Now p divides |G|. We have two cases: Case#1 is that there is an index [G:C(x)] is not divisible by p. Case#2 is that all indexes [G:C(x)] are divisible by p. If Case#1 then p does not divide [G:C(x)] where x is some element forming a non-trivial conjugacy class. Since [G:C(x)]|C(x)| = |G| it means p must divide C(x). If Case#2 then since the sum is divisible by p it implies Z(G) must be divisible by p if G is non-abelian i.e. Z(G)<G then by strong induction there is an element of order p in Z(G). So the problem reduces to working with abelian G. Now let a (different from identity) be an element and form the subgroup H=\left< a \right> if H=G then the group is cyclic and the proof is complete. Otherwise H<G. Now if p divides |H| then proof is complete by strong induction so it is safe to say H is not divisible by p.
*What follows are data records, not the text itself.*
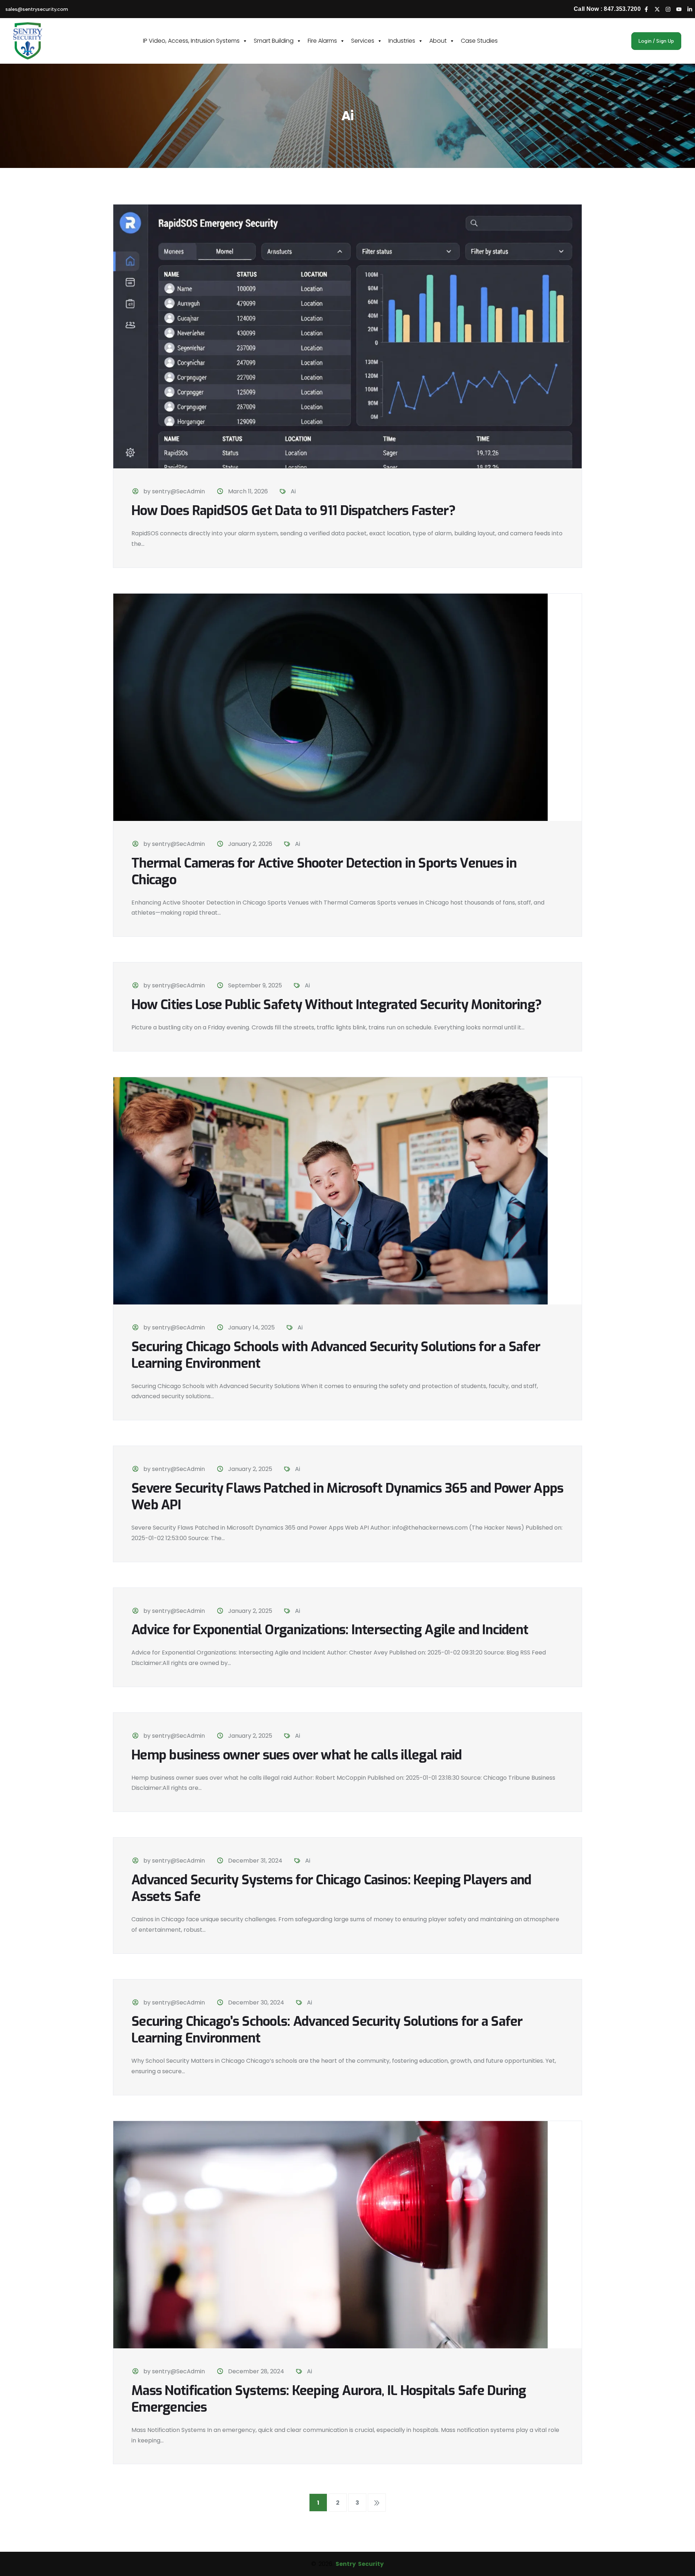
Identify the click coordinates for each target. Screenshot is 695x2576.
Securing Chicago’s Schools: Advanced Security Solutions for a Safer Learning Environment (327, 2030)
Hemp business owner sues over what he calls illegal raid (296, 1755)
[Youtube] (678, 9)
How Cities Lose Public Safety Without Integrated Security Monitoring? (336, 1004)
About (438, 41)
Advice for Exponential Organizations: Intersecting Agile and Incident (329, 1630)
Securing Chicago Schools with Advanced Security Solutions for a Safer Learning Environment (335, 1355)
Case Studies (479, 41)
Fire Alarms (322, 41)
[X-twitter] (657, 9)
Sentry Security (359, 2564)
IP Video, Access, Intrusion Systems (191, 41)
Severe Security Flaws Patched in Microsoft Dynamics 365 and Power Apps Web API (347, 1497)
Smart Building (274, 41)
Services (362, 41)
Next (377, 2502)
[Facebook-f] (646, 9)
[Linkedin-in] (689, 9)
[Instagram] (667, 9)
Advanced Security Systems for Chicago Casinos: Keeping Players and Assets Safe (331, 1888)
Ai (293, 491)
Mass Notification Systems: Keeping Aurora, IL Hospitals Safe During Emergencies (328, 2399)
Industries (401, 41)
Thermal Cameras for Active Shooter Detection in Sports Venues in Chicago (324, 872)
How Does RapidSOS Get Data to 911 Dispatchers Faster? (293, 510)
Now form the factor group G/H (note H is normal since G is abelian) it is divisible by p since |G/H||H|=|G| and p does not divide H. So G/H must contain an element b which has order p by strong induction, i.e. (bH)^p \in H. We will not claim that b^m has order p (where m=|H|). First (b^m)^p = (b^p)^m = e since b^p\in H. Second we show this is the smallest exponent because if it was not then b^m = e but then (bH)^m = H \in G/H so p would be a divisor of m a contradiction. So b^m has order p.